I was born just after World War II and my parents grew up during the Depression. I also grew up without much money...I guess it was always an unconscious part of our way of life. For us, everything was some form of reuse. We never used one-time only items such as aluminum foils. We even boiled the bones of a turkey to make soup. We just didn't throw things away if we could use them in some way.
Before curbside recycling collection in Austin, I began a neighborhood project in Highland Park to collect paper and take it to the local private recycling center to sell. The project was called “Lettuce Recycle”. The plan was that once a month, one neighbor would take all the paper we had collected down to the paper recycling company to sell. We were all so excited! We planned to take all the money collected and have a BIG neighborhood party.
I was the first to make the trip. We filled my Toyota with paper and I happily drove to the plant to collect our wealth…and save the planet! After unloading my paper-filled van, I was handed $1.30. Well, at least we did our best to save the planet! With single stream curbside recycling collection, we have come a long way!
About 10 years ago, I contacted ARR and asked if I could help educate my neighborhood about recycling. There was no official program at the time, so I just called myself a “recycling block captain”. Imagine my delight when Jennifer Denton contacted me a little over a year ago saying she wanted to create an official Block Leader Program. We met for coffee and brainstormed about how to get this program going. We chatted about training and doing as much electronically as possible. She made it happen and the rest, as they say, is history. I am now an official Zero Waste Block Leader and very grateful to Jennifer.
I keep a neighborhood e-mail list, which I use to send information about recycling to people who live in my immediate neighborhood. For the last year and a half, I have written a monthly column for the Highland Park Neighborhood Association newsletter about recycling called “Lettuce Recycle”, distributed to 1,800 families. I share all kinds of recycling information and readers can e-mail me questions that I answer in the following month’s column. I also have a blog by the same name that has attracted several thousand followers.
Reuse! If someone else can use something I no longer need, it makes me so happy! I love when people come by before bulk item pickup in our neighborhood. It’s the best unofficial reuse program in the City.
Keeping all the options straight. Figuring out what goes into the compost bin out in the backyard, in my new green cart, what can and cannot go into the recycling cart, what can go to Simple Recycling, and what goes to the Recycle & Reuse Drop-Off Center (RRDOC), takes some planning. The challenge is finding a place for each of these things to be collected and stored I have a collection bag the plastic that goes into the plastic collection bin at the grocery store, a box for Styrofoam, batteries, and light bulbs that go to the RRDOC, a small can under my kitchen sink for recyclables that go into my blue cart, a compost collection bin with compostable bag to keep what goes into the new green cart and a paper bag to collect Kleenex and paper towels to go into the green cart.
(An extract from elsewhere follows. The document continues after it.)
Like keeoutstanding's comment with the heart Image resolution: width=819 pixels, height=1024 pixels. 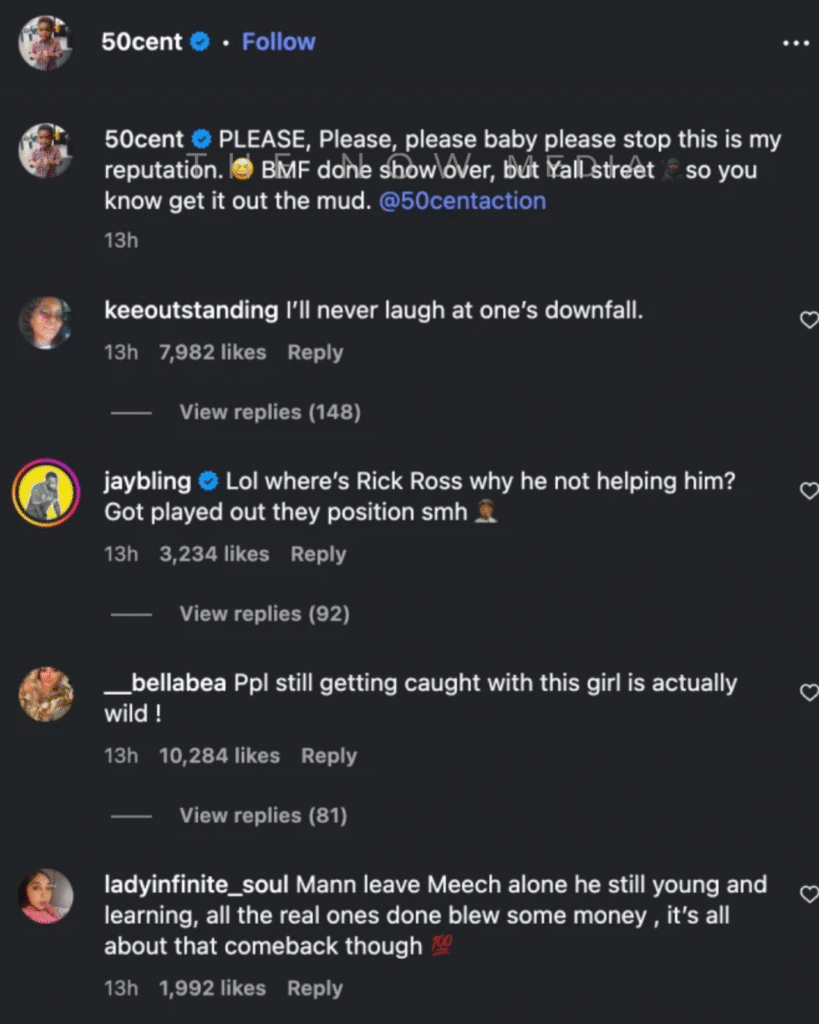pyautogui.click(x=809, y=320)
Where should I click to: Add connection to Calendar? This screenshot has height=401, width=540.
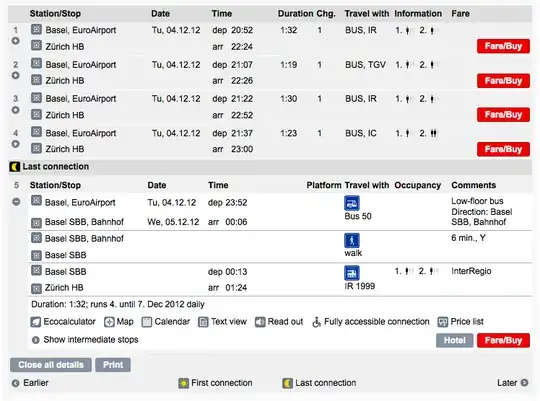click(147, 322)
I try to encourage and educate my friends, family and neighbors about the what’s, how’s and why’s to using all that is available to keep things from going into the landfill. My friends call me the 'Recycling Queen'. They know I have done my research over the years about how and why things are recycled, and if I don’t know the answer to their questions, I can ask my contacts at ARR.
Paper from the study and bottles and cans from the kitchen plus kitchen waste for our new green composting cart.
I first try to determine if it is really non-recyclable. If there is no way to recycle, or reuse it, I end up sending it to the landfill. An example would be the air filters from my AC/Heating unit. There are so many places in Austin to reuse things or send them to be reused, that there aren’t a lot of things that have to go to the landfill, but there are some.
My husband and I have greatly reduced the junk mail we receive by using “opt-out” and personally contacting the companies who send us the tons of advertising catalogues and materials. It sometimes seems like a difficult task but over the last year, our junk mail has been greatly reduced.
We have many, many wonderful ways to reuse and recycle in Austin. My dream is to educate as many people as I can about reducing, reusing and recycling!
When the City does Bulk Item Pickup, the materials collected are not recycled, but instead go directly to the landfill. My advice is to carefully consider if what is left for bulk pickup can be reused or recycled before leaving it for the landfill.
I get many questions about what to do with different plastics—for example, bubble wrap. In good condition, it can be reused as pack mail. Otherwise, it can go into the plastic recycling bins at most grocery stores. The plastic bags from cereal and cracker boxes can also be recycled here!
For some, recycling can seem like a chore. People who live in small apartments, for example, may not have the room to sort and store recyclables. We all face many challenges contributing to the City’s Zero Waste goal but we can overcome them by communicating and sharing solutions!
Recycling and reusing options can seem very, very confusing. I encourage all Austinites to contact ARR if they have any questions.